车夫跳下马车,看了看车轱辘,然后用力一踢轱辘,骂道:“你个天杀的车轱辘,早不坏晚不坏,偏偏这个时候坏,你这不是跟我过不去嘛!”说完转头望着车上的女人说道:“你们还看什么看!还不赶快给我坐回车里去!妇道人家抛头露面成何体统?”
女人嘴里咕哝着:“现在这里又没有人,怕什么?”说是这样说,但还是拉着女儿坐回了车里。
车夫骂骂咧咧的爬到车顶,拿下来一个新轱辘,开始费力的更换轱辘。此时的雾已经开始消散,晨曦已经透过雾气,几丝晨光洒在了马车上。
车夫抹了把脸上的汗,站起身子,抬头望了望太阳,接着将身上穿的一件棉袄脱了下来,扔进车里。车里的女人立即喊道:“孩儿她爹,大冷的天,你可别着凉!”
车夫说道:“你别鸹噪!都是你那张嘴惹得祸!现在都快巳时了,要是不赶紧修好车,恐怕就跑不了了!”说完又蹲下身子,继续修理着车轱辘。
当他刚刚把新轱辘换上,正要安上销钉时,一阵急促的马蹄声把他的注意力吸引了过去。
很快一队骑兵就从他们身后跑了过来,当经过他们马车旁边时,骑兵明显放慢了速度,而且很快就调转马头,将他们的马车围了起来。

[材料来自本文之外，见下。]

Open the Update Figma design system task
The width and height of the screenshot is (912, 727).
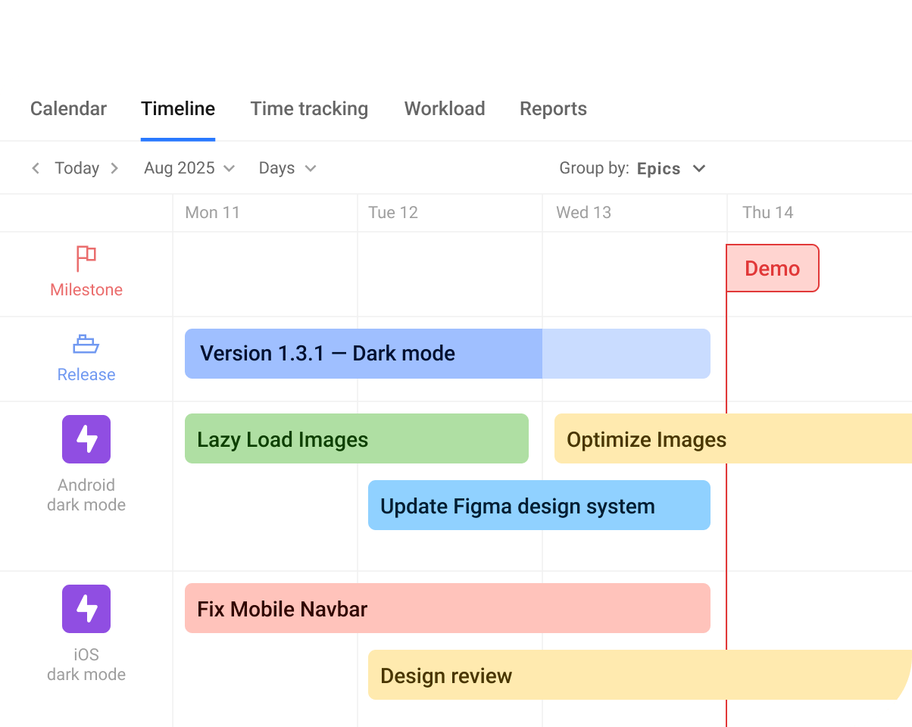click(539, 505)
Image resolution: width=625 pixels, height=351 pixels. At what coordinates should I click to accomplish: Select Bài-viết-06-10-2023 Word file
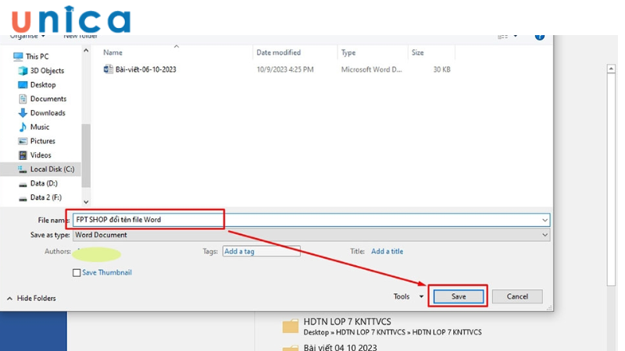145,69
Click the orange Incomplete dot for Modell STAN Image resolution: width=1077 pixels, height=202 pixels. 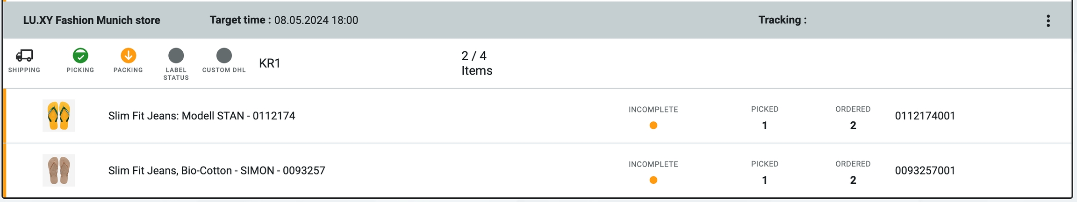[653, 125]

为首的一名骑兵三十多岁,满脸的麻子,一撮浓密的黑胡子毫无章法的挂着他的鼻子下面,鼻子被冻得通红,一双阴嫠的小眼睛紧紧的盯着车夫,嘴角边带着一丝冷笑,而那从右眼角直划到下巴上的一道刀疤,更使他看起来恐怖而狰狞。
车夫不自禁的打了个冷战,他嘴动了半天,才挤出几个字来:“军爷好!军爷辛苦了!”
“麻子”用眼睛斜了马车一眼,懒洋洋的问道:“你从哪里来?到哪里去?马车上装得是什么?”
车夫定了定神,说道:“小人从陈官庄来,到南边投亲,车上坐得是家眷,并没有装其它的东西。军爷,我们都是好人,决非强盗坏人!”
“麻子”道:“你是好人还是坏人,不是你说了算的!是你军爷我说了算的!你说这车里坐的是家眷?那就让他们下车,让军爷我好好看看,免得你夹带了坏人!”
车夫道:“军爷,车里坐得都是女眷,实在是不能见外人啊!”
“麻子”听到此话,眼前一亮,说道:“女眷?那就更要看看了!哈哈哈!我们可是探马,专门查看军情的。哈哈哈!”说完便与几名手下一起淫笑起来。
车夫立刻拦在马车前面,说道:“军爷,不可呀!小人这里还有五十几两碎银,要是军爷不嫌弃的话,小人愿意将其孝敬军爷,但请军爷不要难为我的家眷。”说完便从马车里取出一个包裹,高高的举过头顶。
“麻子”哼了一声,说道:“‘蒜头’、‘快腿’,你们两个把那车里坐着的人给我拉出来!我倒要看看,里面的人有多金贵?”
随着他的命令,立即有两名骑兵跳下马来,一个一把抓住那车夫,“啪啪”先扇了他两个耳光,接着便将包裹夺下,满脸媚笑的献给那“麻子”,另一个人则用力的扯下车帘,向车里看了看,发出“哈哈”两声怪笑,接着便将两只手伸进了马车里。